Mar 11, 2022 - Mar 12, 2022
Friday, March 11–Saturday, March 12, 2022
8:30 a.m.–10:30 a.m. PST each day
Presented online via Zoom Meeting
Organized by Joseph Bristow (University of California, Los Angeles), Neil Hultgren (California State University, Long Beach) and Elizabeth Carolyn Miller (University of California, Davis)
During  the 2021–22 academic year, the  UCLA Center for 17th- & 18th-Century Studies and William Andrews Clark Memorial Library  will host the Core  Program entitled “Victorian Apocalypse: The  siècle  at its  fin.”  This  program of lectures and presentations aims to reassess the ways in which  the 1890s in particular as an era has strong associations with theories of decadence, degeneration, and disease. “Victorian Apocalypse”  will  draw attention  to  the significance of UCLA’s unrivaled collections relating to the 1890s, especially the life and work of Oscar Wilde, which are held at the Clark Library.
Conference 2:
Literary critics, historians, and art historians have long noted the distinctiveness of the Victorian fin de siècle as a period of self-conscious conclusions, in which an aging monarch, a fragile empire, and wistful literary attempts to gauge progress or decline over the course of the nineteenth century culminated in a sense of loss and anxiety. The narrator of H. G. Wells’s The War of the Worlds (1899) ends his story by emphasizing death or artificial life, as he imagines that the “busy multitudes” of London are no more than “phantasms in a dead city, the mockery of life in a galvanised body” after the Martian attack. Yet the last years of the nineteenth century are not only distinctive because of their historical singularities or even their doomsday zeitgeist. In part, scholarship on the fin de siècle has thrived in light of fears and anxieties about the late twentieth century, with the 1890s receiving attention because of potential parallels with the 1990s.
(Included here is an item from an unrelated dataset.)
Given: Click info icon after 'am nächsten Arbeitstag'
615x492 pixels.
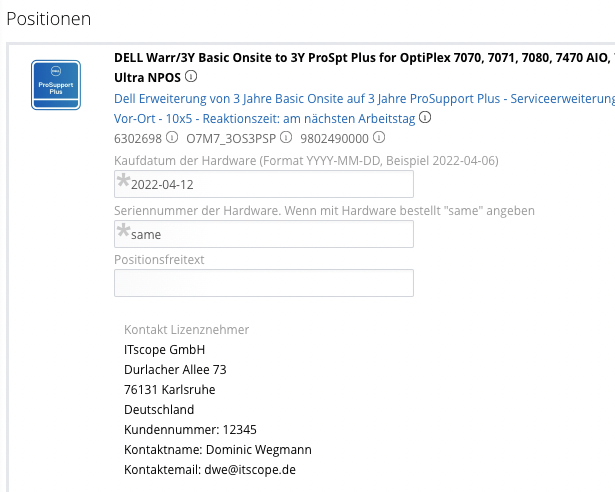Looking at the screenshot, I should coord(425,118).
Scholars of fin-de-siècle writing have since the 1990s, however, attempted to imagine an approach between historicism and presentism, or what Sally Ledger and Scott McCracken described in 1995 as “a sophisticated historical criticism which is capable of standing back not only from the period but also from our own time, and then examining the dialectical relationship between the two.”

Taking its cue from Ledger and McCracken, this conference focuses on the fin de siècle’s ability to provoke critical examination of the concepts of temporality and eschatology, as well as the proliferation of temporalities allowed by historical, scientific, and cultural developments of the late nineteenth century. The Victorian fin de siècle provokes questions about the boundaries of literary, artistic, and historical periodicity and invites critics and scholars to explore previously ignored temporalities related to science, religion, and nation. What is the relationship between, for instance, the fin de siècle and the temporalities of territories and cultures outside of England, in light of the adoption of Greenwich Mean Time in 1884? How do late-Victorian discoveries in Egyptology, geology, and archaeology shape the understanding of the fin de siècle by scholars of the period? How does the period’s fascination with spiritualism, the occult, psychical research inform Victorians’ understandings of time and endings, or, alternatively allow them to imagine new forms of continuity beyond death or the extinction of humanity? What are we to make of the fin de siècle emergence of science fiction in the scientific romances of H. G. Wells and M. P. Shiel, or the prominence of apocalyptic destruction in late-Victorian Gothic writing by Arthur Machen or Marie Corelli? How does our understanding of the Victorian fin de siècle shift when we consider Einstein’s subsequent discoveries about time, gravity, and velocity beginning in 1905 or, alternatively, developments in early twenty-first century physics that dismiss time as an obsolete scientific concept?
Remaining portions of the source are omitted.